In announcing its record $500 million allocation to Industry Funds Management (IFM), a Melbourne, Australia-based asset manager with a $10 billion infrastructure business, CalSTRS investment head Chris Ailman was careful to point out that the $145 billion pension administrator had no experience with infrastructure, and did not want to risk venturing past the investment fund model. But Ailman, who joined CalSTRS in 2000, might as well have been talking on behalf of MainePERS or VRS. Aside from TIAA-CREF, a direct investor in the Interstate 595 (I-595) toll road project in Florida, and the California Public Employees Retirement System (CalPERS), which in 2010 acquired an interest in London’s Gatwick Airport, US direct investments in infrastructure have been notably absent.

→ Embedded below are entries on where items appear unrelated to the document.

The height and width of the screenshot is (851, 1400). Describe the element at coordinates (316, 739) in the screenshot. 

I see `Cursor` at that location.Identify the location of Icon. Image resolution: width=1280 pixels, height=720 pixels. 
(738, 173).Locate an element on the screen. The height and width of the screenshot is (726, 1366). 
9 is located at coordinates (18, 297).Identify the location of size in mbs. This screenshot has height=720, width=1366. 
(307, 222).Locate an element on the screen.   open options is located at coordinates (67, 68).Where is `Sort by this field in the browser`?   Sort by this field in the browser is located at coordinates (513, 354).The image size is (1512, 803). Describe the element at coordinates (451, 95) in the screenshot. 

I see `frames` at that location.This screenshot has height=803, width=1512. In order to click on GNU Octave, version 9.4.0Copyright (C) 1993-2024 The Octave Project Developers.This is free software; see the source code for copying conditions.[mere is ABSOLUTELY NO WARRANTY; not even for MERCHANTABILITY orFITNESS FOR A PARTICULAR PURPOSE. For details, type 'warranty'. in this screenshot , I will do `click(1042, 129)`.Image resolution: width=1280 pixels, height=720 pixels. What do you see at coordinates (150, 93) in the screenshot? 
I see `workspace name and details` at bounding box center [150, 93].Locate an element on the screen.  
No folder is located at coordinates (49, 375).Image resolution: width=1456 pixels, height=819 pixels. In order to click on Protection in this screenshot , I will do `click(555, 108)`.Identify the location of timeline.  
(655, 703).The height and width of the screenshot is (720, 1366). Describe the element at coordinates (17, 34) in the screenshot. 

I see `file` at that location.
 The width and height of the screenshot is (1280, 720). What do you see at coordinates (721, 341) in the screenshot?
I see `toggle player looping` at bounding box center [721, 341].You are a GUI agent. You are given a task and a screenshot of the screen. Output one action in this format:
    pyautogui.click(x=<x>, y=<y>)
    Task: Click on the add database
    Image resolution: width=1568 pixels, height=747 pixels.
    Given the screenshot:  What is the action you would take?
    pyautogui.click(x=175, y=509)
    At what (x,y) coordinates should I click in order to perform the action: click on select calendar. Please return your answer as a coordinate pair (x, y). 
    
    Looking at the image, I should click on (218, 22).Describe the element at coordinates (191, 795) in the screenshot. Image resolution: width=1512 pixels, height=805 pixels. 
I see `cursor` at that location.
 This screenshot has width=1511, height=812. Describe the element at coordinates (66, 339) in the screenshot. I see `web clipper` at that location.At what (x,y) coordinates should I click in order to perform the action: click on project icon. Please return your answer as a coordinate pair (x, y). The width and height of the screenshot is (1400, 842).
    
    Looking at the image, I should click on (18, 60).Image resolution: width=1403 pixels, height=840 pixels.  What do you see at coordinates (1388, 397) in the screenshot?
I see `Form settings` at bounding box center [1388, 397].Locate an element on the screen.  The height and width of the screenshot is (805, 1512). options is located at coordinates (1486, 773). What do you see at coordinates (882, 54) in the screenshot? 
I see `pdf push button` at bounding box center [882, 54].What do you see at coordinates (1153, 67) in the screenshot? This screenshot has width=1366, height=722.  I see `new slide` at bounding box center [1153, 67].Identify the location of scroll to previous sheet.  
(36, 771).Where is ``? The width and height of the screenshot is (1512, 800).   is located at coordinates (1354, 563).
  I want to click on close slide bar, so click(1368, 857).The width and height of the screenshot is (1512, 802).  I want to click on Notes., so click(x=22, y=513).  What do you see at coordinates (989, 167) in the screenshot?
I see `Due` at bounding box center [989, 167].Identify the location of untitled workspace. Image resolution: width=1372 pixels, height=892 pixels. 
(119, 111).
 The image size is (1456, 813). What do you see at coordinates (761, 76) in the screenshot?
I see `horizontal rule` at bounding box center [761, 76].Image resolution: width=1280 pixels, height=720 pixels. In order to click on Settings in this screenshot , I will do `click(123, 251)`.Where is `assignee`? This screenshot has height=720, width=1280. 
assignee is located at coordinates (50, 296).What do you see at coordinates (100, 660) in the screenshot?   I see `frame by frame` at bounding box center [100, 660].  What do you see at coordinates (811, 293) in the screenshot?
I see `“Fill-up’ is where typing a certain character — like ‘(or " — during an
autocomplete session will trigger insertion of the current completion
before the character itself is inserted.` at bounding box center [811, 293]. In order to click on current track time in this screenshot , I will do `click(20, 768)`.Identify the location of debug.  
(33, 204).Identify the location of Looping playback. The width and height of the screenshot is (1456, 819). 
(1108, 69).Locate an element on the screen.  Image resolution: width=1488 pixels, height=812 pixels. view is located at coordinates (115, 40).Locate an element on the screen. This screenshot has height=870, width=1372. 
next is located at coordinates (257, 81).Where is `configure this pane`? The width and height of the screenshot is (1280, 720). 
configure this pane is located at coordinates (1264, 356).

Finding a reason for that is difficult. Institutional America is, after all, familiar with direct investing as a phenomenon. In fact, Harvard Management Company, manager of the Harvard University endowment, and fellow Ivy League bastion Yale University, helped develop direct investing in the 1980s. North of the Border, in Canada, the success of the likes of Alberta Investment Management Corporation (AIMCo), La Caisse and Ontario Teachers’ Pension Plan (OTTP) in infrastructure is attributable to direct investing.

How? Capital, for a start. A large pension can finance a significant position in a public-private partnership (PPP), a brownfield toll road concession for instance. But Canada has seen a high degree of professionalization at the likes of AIMCo, La Caisse and OTTP, staffing each institution with investment personnel who are not politically appointed and whose portfolio management is not fraught with bureaucratic processes.

Highly compensating a government worker in Canada is also not as much of a factor as it is in the US. (At the same time, compensating a chief investment officer of a public pension might cost less than compensating Wall Street). In effect, a pension in Canada is empowered to act like an investment company, rather than a quasi-government entity.

Regardless, the benefit of investing direct has to be realised and used in tandem with the manager selection long entrenched Stateside in order to differentiate and maximise portfolio returns. Direct investing is not part of a black-or-white argument, held up as superior or inferior to hiring a manager – but part of a bigger picture in a growing asset class.